Improved ovarian cancer EMT-CTC isolation by immunomagnetic targeting of epithelial EpCAM and mesenchymal N-cadherin

Joseph W Po; Aflah Roohullah; David Lynch; Anna DeFazio; Michelle Harrison; Paul R Harnett; Catherine Kennedy; Catherine Kennedy; Paul de Souza; Therese M Becker

doi:10.33393/jcb.2018.2090

Authors

Joseph W Po School of Medicine, Western Sydney University, Campbelltown, New South Wales, Australia
Aflah Roohullah Department of Medical Oncology, Liverpool Hospital, Liverpool, New South Wales, Australia
David Lynch School of Medicine, Western Sydney University, Campbelltown, New South Wales, Australia
Anna DeFazio The Crown Princess Mary Cancer Centre Westmead, Westmead Hospital, New South Wales, Australia
Michelle Harrison Department of Medical Oncology, Chris O’Brien Lifehouse, Camperdown, New South Wales, Australia
Paul R Harnett The Crown Princess Mary Cancer Centre Westmead, Westmead Hospital, New South Wales, Australia
Catherine Kennedy The Crown Princess Mary Cancer Centre Westmead, Westmead Hospital, New South Wales, Australia
Catherine Kennedy The Crown Princess Mary Cancer Centre Westmead, Westmead Hospital, New South Wales, Australia
Paul de Souza South Western Clinical School, University of New South Wales, Liverpool, New South Wales, Australia
Therese M Becker South Western Clinical School, University of New South Wales, Liverpool, New South Wales, Australia

DOI:

https://doi.org/10.33393/jcb.2018.2090

Keywords:

CTC, EMT, EpCAM, N-cadherin, VE-cadherin, vimentin

Abstract

Epithelial cell adhesion molecule (EpCAM)-targeted capture remains the most common isolation strategy for circulating tumor cells (CTCs).

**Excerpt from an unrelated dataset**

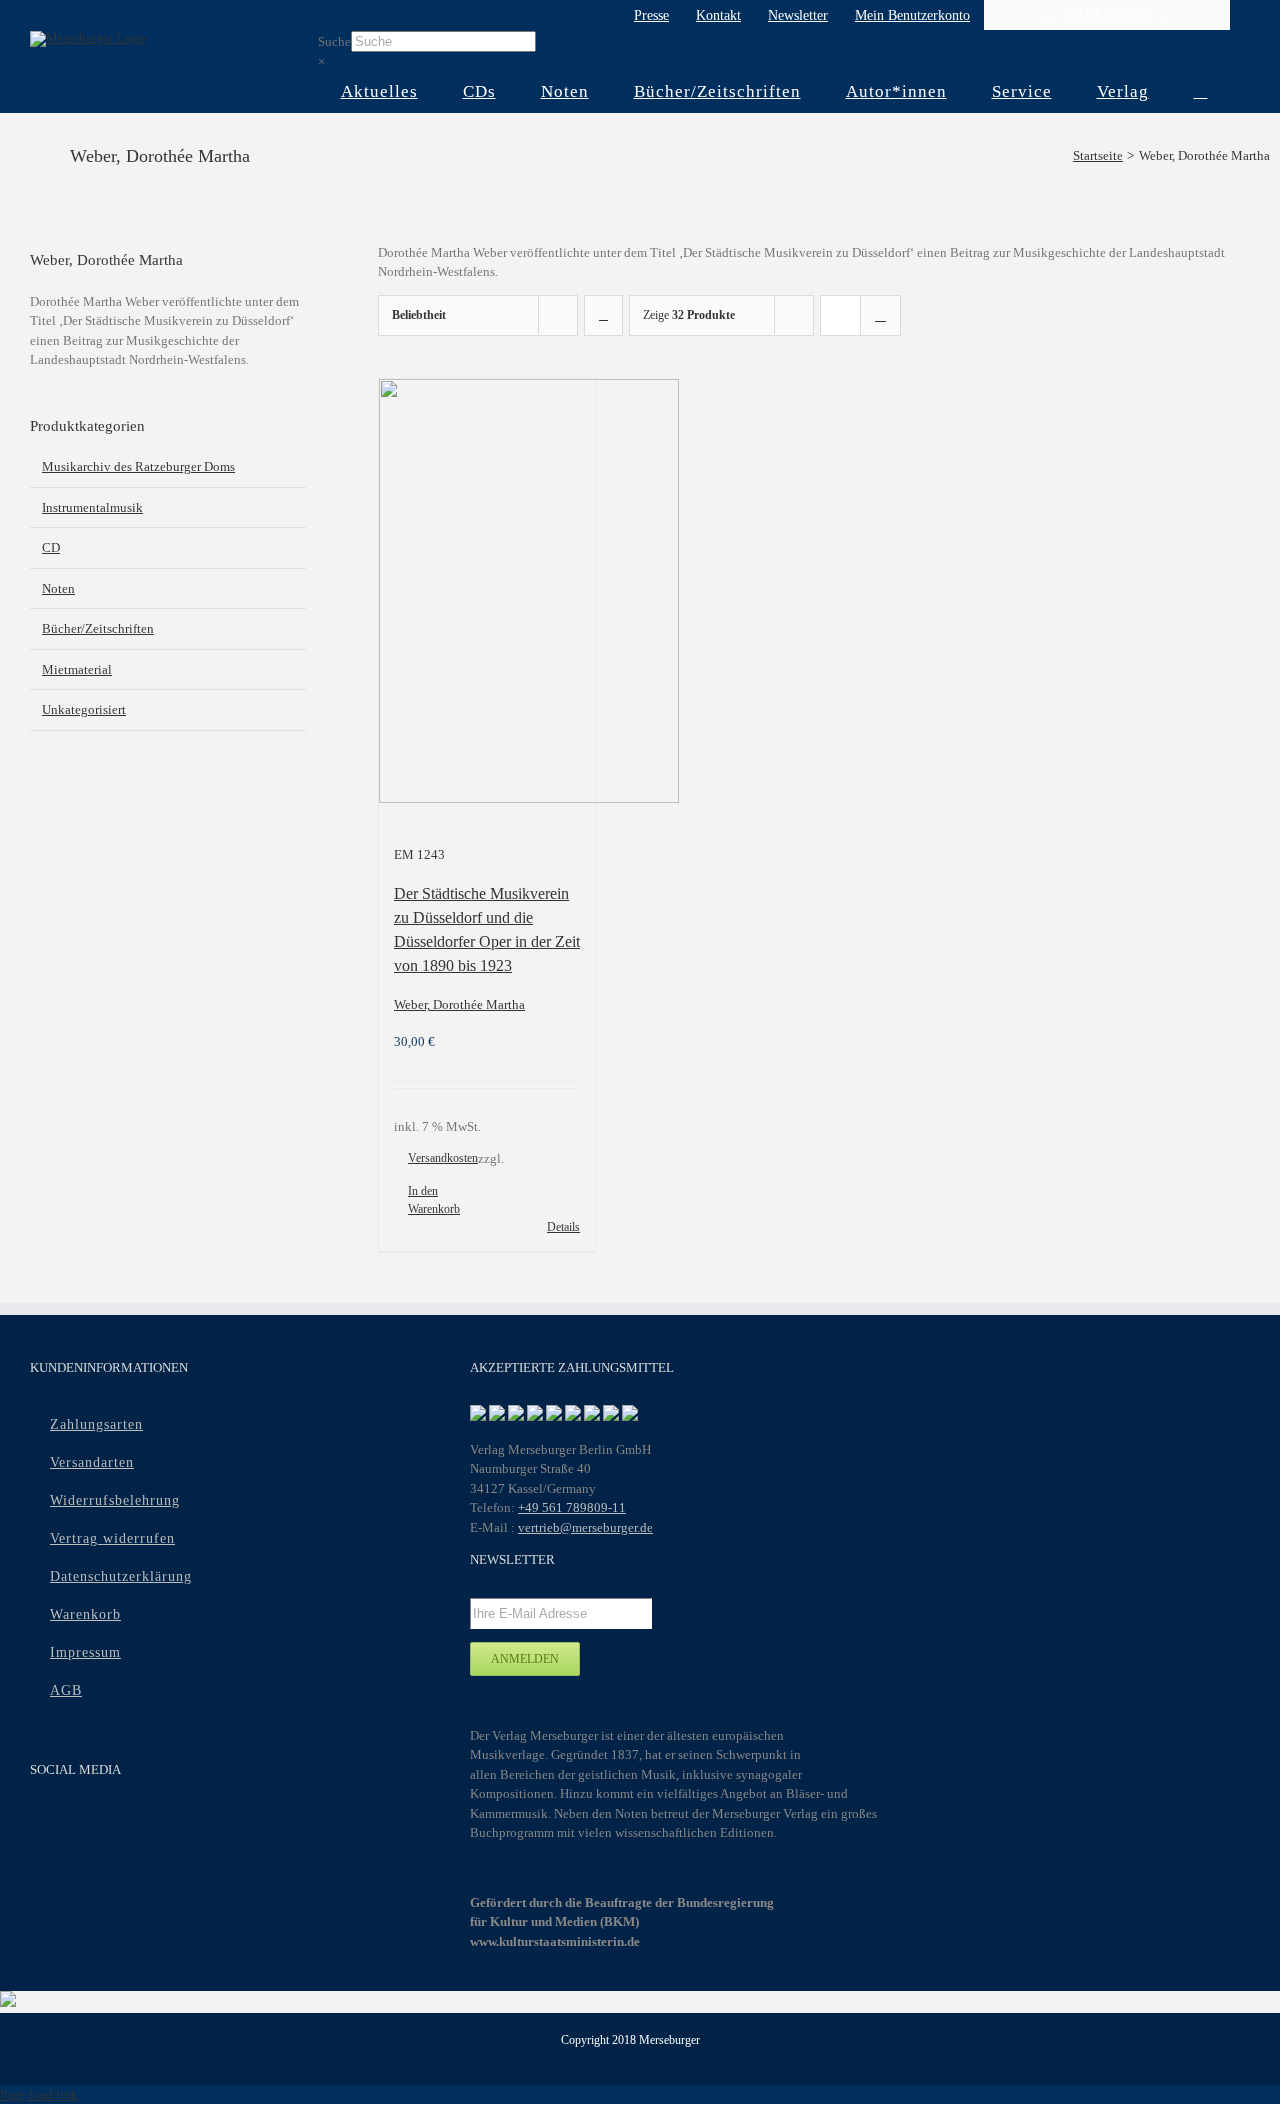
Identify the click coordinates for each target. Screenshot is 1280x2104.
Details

However, epithelial-to-mesenchymal transition (EMT) leads to decreased epithelial EpCAM expression affecting the optimal CTC capture. In this study, we tested a cohort of ovarian cancer cell lines using flow cytometry to identify N-cadherin as the additional immunomagnetic cell surface target for ovarian cancer cell isolation. Combined immunomagnetic targeting of mesenchymal N-cadherin and epithelial EpCAM enriched CTCs from advanced ovarian cancer patient blood approximately three times more efficiently than targeting of EpCAM alone. We also show that more EMT-phenotype CTCs are captured by including N-cadherin targeting into CTC isolation protocols. However, after N-cadherin-based CTC isolation, in some blood samples of healthy individuals, we also observed the presence of cells expressing markers common to CTCs. Our data show that these “false positives” can be largely distinguished from CTCs as circulating endothelial cells (CECs) by vascular endothelial–cadherin co-staining. CEC counts are highly variable in patients and healthy controls. Our data demonstrate that a combination of EpCAM with N-cadherin-targeted isolation can improve CTC detection and widen the EMT-phenotype spectrum of captured CTCs.